The plan does not approve or deny procedures, services, testing, or equipment for our members. Our decisions concern coverage only. The decision of whether or not to have a certain test, treatment or procedure is one made between the physician and his/her patient. The plan administers benefits based on the member’s contract and corporate medical policies. Physicians should always exercise their best medical judgment in providing the care they feel is most appropriate for their patients. Needed care should not be delayed or refused because of a coverage determination.

As a general rule, benefits are payable under health plans only in cases of medical necessity and only if services or supplies are not investigational, provided the customer group contracts have such coverage.
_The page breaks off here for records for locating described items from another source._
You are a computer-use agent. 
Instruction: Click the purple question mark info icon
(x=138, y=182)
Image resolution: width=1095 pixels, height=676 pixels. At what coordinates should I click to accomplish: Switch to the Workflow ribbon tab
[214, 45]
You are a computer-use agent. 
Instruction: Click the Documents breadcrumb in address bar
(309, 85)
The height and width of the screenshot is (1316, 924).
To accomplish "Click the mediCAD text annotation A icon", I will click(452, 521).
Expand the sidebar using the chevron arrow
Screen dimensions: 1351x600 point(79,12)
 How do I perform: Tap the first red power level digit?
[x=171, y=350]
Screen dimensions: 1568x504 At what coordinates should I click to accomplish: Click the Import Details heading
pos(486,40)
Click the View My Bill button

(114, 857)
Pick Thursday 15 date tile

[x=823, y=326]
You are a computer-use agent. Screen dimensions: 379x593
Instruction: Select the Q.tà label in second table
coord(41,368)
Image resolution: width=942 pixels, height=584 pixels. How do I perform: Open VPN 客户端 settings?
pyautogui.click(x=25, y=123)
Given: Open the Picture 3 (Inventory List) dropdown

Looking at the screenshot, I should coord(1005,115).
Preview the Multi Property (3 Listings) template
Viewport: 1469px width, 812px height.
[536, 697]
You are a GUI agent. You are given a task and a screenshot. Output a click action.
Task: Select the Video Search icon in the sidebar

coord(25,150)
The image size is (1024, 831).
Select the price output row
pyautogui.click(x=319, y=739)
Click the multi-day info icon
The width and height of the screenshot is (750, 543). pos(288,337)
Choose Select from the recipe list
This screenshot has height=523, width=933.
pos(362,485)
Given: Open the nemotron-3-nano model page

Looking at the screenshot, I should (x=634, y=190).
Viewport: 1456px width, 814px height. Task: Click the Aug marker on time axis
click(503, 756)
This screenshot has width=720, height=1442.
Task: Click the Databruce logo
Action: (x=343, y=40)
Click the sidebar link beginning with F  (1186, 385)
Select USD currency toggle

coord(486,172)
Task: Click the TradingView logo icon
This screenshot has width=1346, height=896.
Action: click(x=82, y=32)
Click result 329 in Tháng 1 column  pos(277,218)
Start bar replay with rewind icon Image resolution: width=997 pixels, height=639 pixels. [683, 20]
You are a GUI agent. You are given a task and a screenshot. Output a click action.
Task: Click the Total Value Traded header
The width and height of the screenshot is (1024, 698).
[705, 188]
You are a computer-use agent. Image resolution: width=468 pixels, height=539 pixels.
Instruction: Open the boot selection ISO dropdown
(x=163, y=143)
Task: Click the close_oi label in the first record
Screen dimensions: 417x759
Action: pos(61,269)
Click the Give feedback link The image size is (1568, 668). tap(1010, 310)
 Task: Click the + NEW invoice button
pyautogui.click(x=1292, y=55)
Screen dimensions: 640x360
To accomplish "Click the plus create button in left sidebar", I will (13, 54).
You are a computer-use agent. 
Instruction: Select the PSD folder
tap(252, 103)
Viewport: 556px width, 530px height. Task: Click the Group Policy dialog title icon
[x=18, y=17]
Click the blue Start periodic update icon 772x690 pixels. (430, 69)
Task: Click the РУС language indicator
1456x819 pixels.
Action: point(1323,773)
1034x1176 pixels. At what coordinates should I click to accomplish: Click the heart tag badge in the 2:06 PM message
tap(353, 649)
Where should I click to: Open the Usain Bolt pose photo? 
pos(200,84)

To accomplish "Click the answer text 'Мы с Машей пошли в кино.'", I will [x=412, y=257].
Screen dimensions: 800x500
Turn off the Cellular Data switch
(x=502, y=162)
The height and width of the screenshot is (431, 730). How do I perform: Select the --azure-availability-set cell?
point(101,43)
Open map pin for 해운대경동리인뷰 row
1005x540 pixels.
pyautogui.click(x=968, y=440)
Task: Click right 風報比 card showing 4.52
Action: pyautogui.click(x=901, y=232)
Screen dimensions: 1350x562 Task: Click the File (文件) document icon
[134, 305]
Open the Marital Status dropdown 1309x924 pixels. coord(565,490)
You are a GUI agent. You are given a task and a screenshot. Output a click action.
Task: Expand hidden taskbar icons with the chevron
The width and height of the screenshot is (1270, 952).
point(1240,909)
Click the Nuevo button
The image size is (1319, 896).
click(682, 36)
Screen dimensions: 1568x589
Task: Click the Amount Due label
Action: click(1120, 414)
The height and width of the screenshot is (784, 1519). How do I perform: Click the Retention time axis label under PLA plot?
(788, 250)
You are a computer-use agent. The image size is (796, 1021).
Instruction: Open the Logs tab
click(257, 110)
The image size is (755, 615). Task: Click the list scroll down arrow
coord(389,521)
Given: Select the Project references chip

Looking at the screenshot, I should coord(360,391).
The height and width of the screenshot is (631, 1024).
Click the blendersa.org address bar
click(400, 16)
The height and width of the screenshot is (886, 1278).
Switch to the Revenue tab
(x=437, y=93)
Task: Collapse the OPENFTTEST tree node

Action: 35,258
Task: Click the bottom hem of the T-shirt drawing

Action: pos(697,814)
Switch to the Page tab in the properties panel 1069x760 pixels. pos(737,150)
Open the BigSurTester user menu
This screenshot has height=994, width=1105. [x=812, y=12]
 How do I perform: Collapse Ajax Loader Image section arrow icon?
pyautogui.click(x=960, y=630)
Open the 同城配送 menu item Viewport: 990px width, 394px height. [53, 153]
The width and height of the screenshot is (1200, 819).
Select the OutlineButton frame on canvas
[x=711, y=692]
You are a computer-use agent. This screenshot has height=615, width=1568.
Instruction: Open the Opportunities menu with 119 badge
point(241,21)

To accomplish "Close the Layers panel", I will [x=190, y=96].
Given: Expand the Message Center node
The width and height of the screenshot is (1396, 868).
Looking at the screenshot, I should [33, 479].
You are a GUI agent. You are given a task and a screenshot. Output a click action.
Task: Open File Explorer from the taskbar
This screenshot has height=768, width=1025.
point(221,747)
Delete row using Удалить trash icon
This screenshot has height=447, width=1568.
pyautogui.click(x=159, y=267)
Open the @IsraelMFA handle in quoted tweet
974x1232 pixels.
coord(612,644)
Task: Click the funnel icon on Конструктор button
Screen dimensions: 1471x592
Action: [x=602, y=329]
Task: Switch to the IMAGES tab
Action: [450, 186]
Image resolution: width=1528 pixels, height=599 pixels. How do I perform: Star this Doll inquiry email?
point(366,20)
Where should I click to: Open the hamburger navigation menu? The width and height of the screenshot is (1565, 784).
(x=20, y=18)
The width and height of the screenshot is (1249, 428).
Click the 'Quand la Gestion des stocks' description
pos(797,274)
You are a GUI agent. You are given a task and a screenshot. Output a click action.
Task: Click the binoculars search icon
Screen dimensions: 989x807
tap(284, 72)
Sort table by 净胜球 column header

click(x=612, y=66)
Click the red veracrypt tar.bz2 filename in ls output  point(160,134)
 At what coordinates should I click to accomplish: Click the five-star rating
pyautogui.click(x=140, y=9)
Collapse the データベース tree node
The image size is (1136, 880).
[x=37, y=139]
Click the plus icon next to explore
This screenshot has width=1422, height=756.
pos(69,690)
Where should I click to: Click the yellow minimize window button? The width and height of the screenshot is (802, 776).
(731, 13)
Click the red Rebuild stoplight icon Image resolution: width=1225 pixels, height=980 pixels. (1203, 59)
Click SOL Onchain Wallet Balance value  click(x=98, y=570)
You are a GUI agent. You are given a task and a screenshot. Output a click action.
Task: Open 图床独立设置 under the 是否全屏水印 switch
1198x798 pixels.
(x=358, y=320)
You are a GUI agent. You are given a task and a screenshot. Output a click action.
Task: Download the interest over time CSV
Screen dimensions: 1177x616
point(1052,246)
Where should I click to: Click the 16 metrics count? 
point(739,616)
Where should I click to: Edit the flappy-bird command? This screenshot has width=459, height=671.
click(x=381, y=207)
The following Association Technology Evaluation Criteria must be met for a service/supply to be considered for coverage:

1. The technology must have final approval from the appropriate government regulatory bodies;

2. The scientific evidence must permit conclusions concerning the effect of the technology on health outcomes;

3. The technology must improve the net health outcome;

4. The technology must be as beneficial as any established alternatives;

5. The improvement must be attainable outside the investigational setting.

Medical Necessity means that health care services (e.g., procedures, treatments, supplies, devices, equipment, facilities or drugs) that a physician, exercising prudent clinical judgment, would provide to a patient for the purpose of preventing, evaluating, diagnosing or treating an illness, injury or disease or its symptoms, and that are:

1. In accordance with generally accepted standards of medical practice; and

2. Clinically appropriate in terms of type, frequency, extent, site and duration and considered effective for the patient’s illness, injury or disease; and

3. Not primarily for the convenience of the patient, physician or other health care provider; and

4. Not more costly than an alternative service or sequence of services at least as likely to produce equivalent therapeutic or diagnostic results as to the diagnosis or treatment of that patient’s illness, injury or disease.